===== Data under study =====

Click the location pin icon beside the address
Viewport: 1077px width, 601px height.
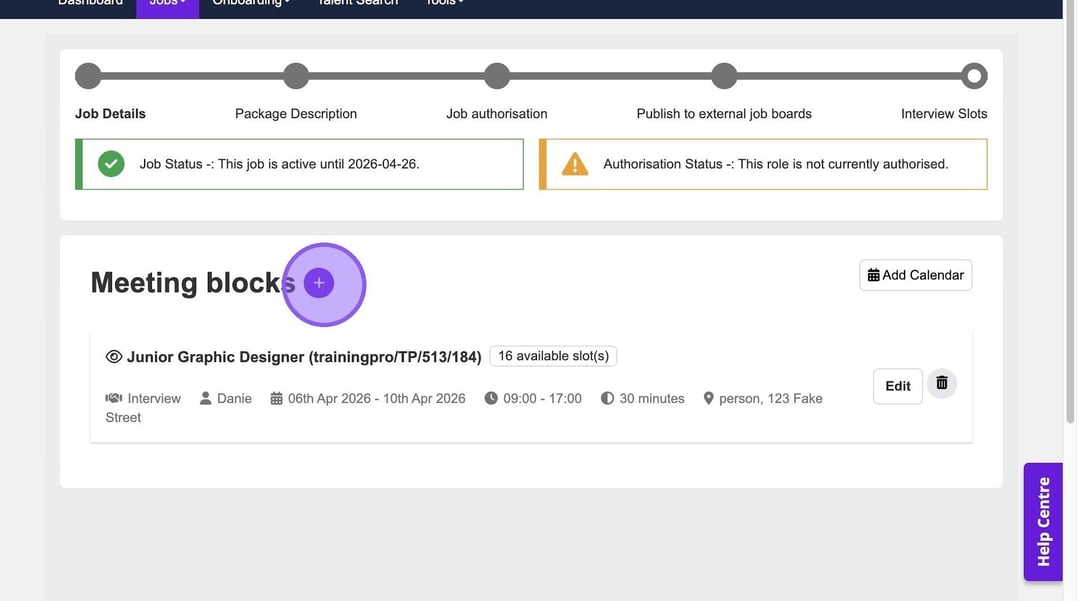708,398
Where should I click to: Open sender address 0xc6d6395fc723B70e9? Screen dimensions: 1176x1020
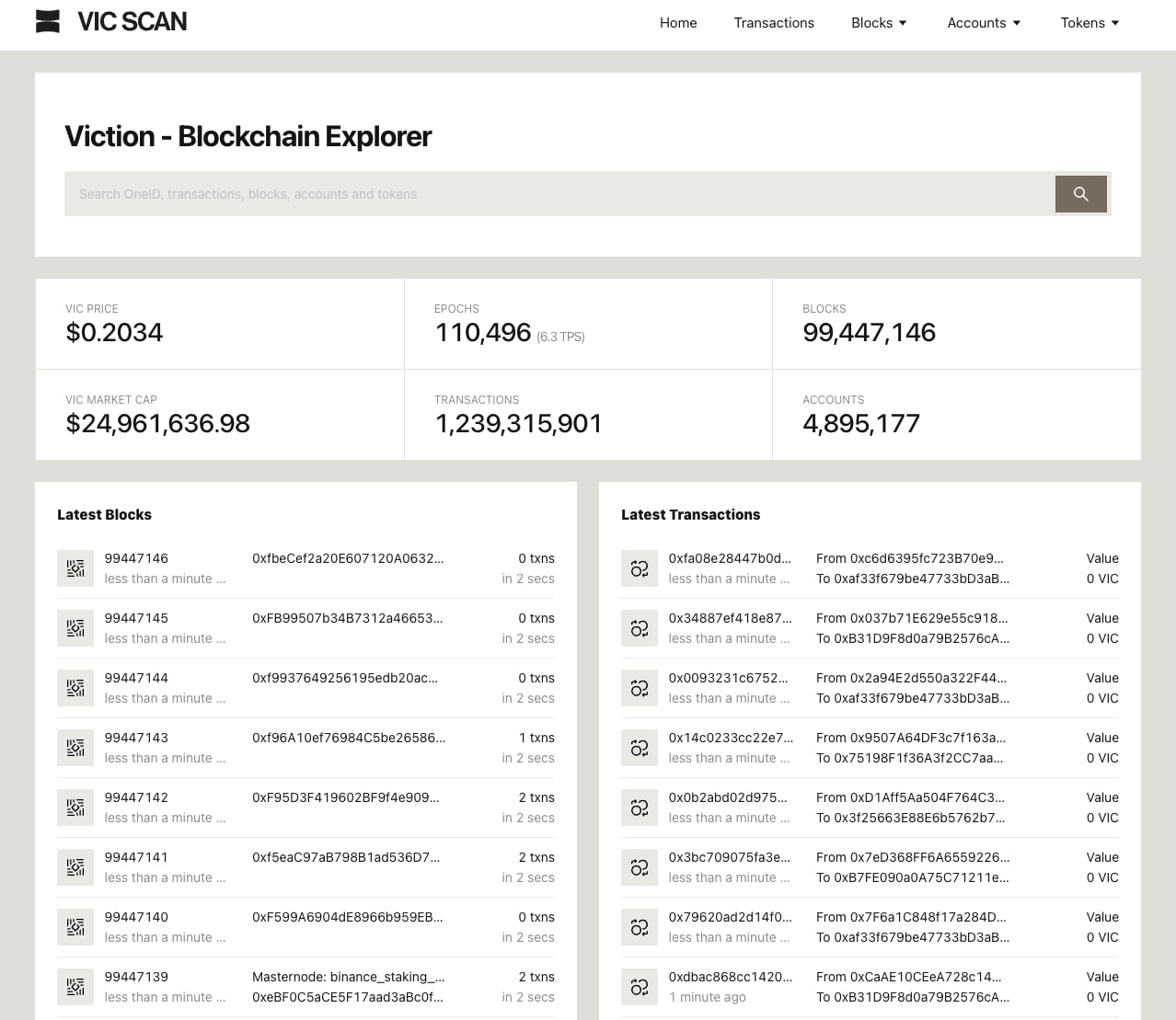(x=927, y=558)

=====

■ **Assignment**
Print the material above once more, exactly, minus the pictures.

■ **Response below**
Click the location pin icon beside the address
Viewport: 1077px width, 601px height.
708,398
Where should I click to: Open sender address 0xc6d6395fc723B70e9? Screen dimensions: 1176x1020
(x=927, y=558)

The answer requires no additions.